*Required work*
The lines to extract run from the first line of the material below to the line containing "Task: Click the green Share Screen icon", both included; leave the pictures behind.
-------------------------
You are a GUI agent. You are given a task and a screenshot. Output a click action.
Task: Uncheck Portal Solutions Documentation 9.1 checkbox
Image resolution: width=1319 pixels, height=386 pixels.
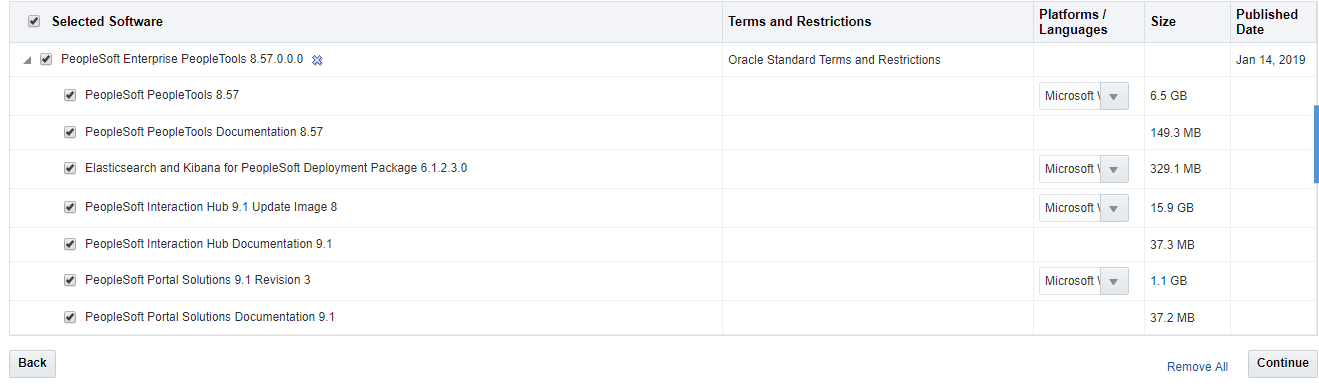[70, 317]
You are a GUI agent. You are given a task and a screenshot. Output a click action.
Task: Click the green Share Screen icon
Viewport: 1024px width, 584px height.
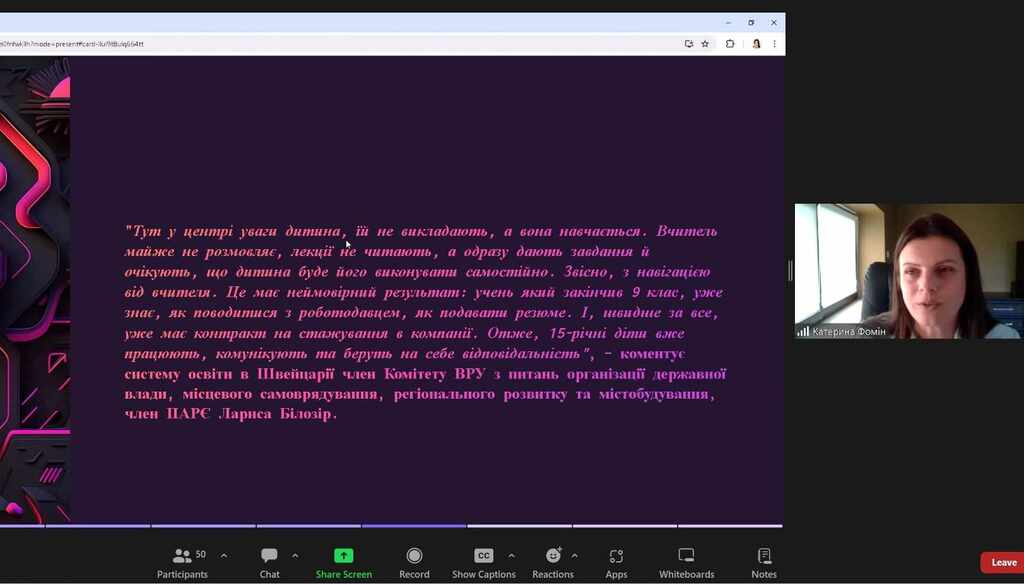(x=343, y=556)
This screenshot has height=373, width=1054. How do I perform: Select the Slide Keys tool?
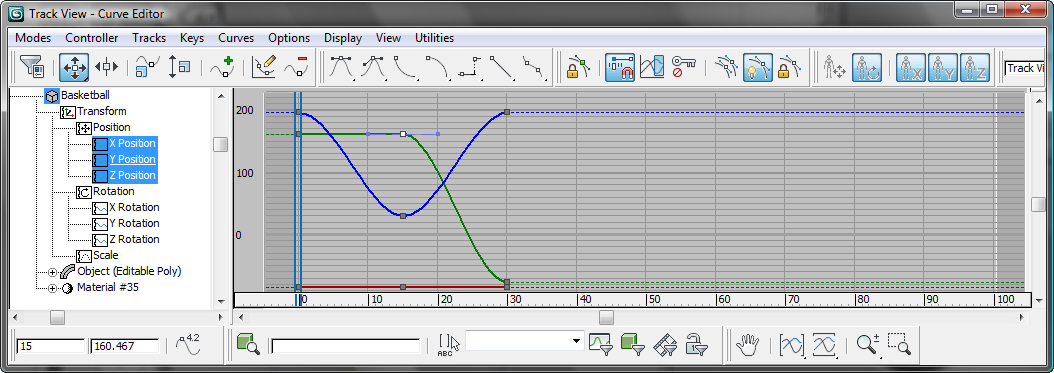[x=106, y=67]
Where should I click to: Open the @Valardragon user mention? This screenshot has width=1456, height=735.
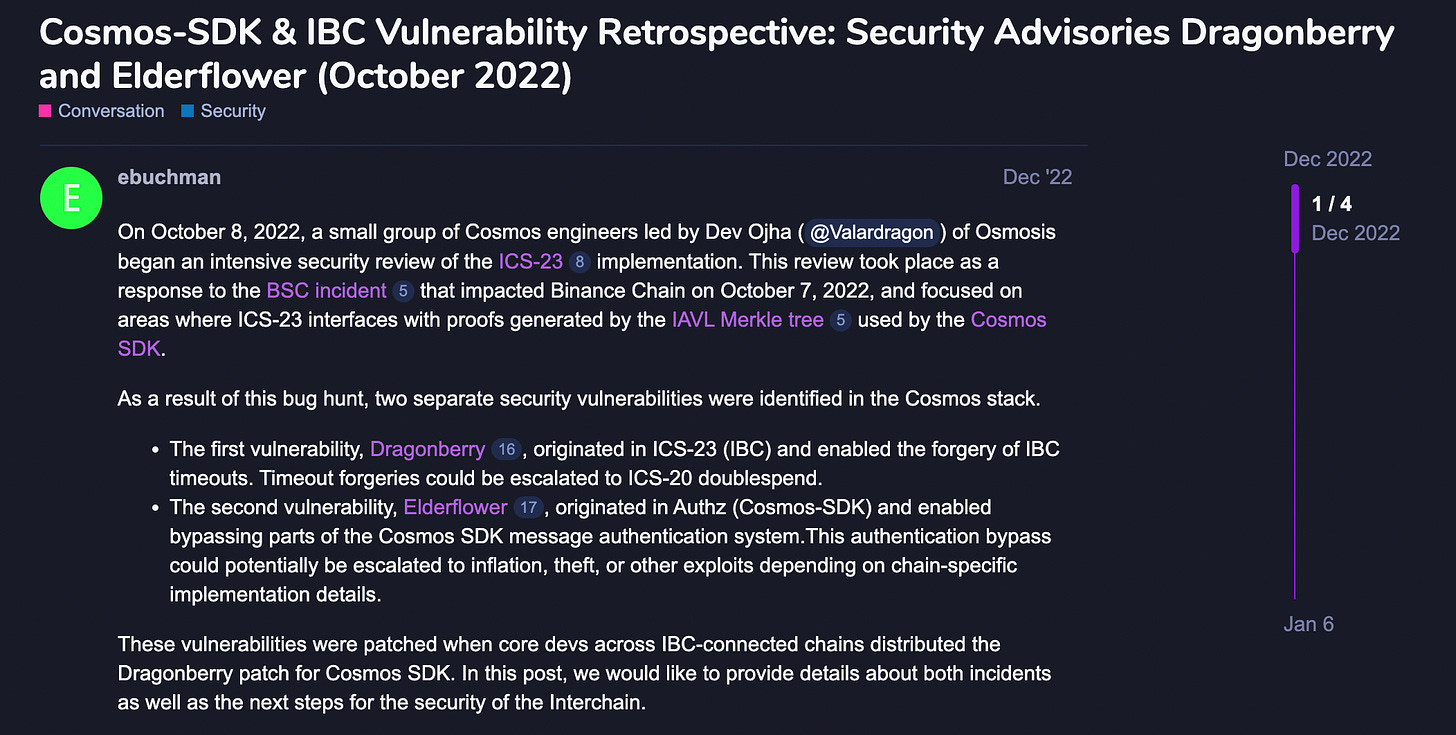pyautogui.click(x=871, y=232)
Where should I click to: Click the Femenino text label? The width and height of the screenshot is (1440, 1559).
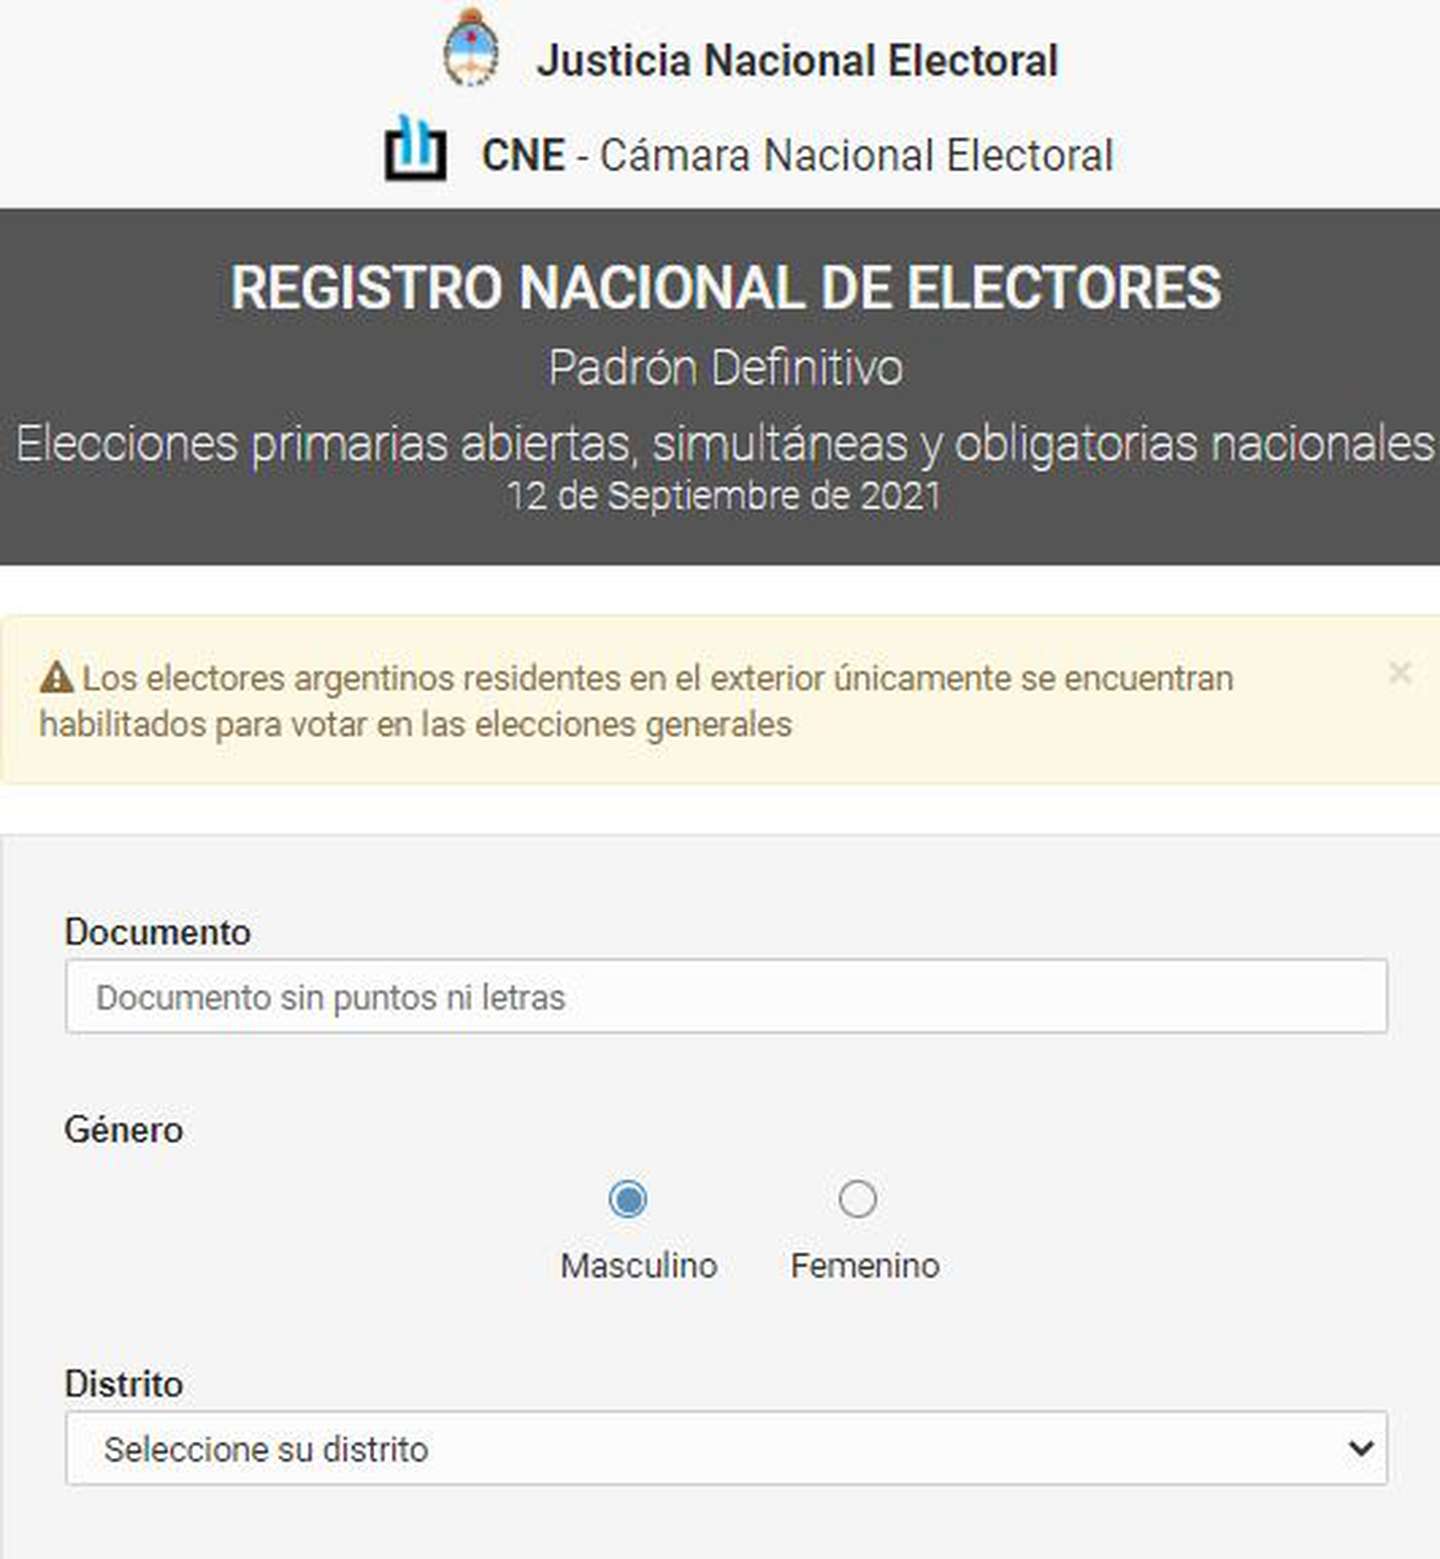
-------------------------
*Answer for the task*
You are a GUI agent. You are given a task and a screenshot. Output a click action.
Task: Uncheck Portal Solutions Documentation 9.1 checkbox
Image resolution: width=1319 pixels, height=386 pixels.
[70, 317]
You are a GUI agent. You are given a task and a screenshot. Output a click action.
Task: Click the green Share Screen icon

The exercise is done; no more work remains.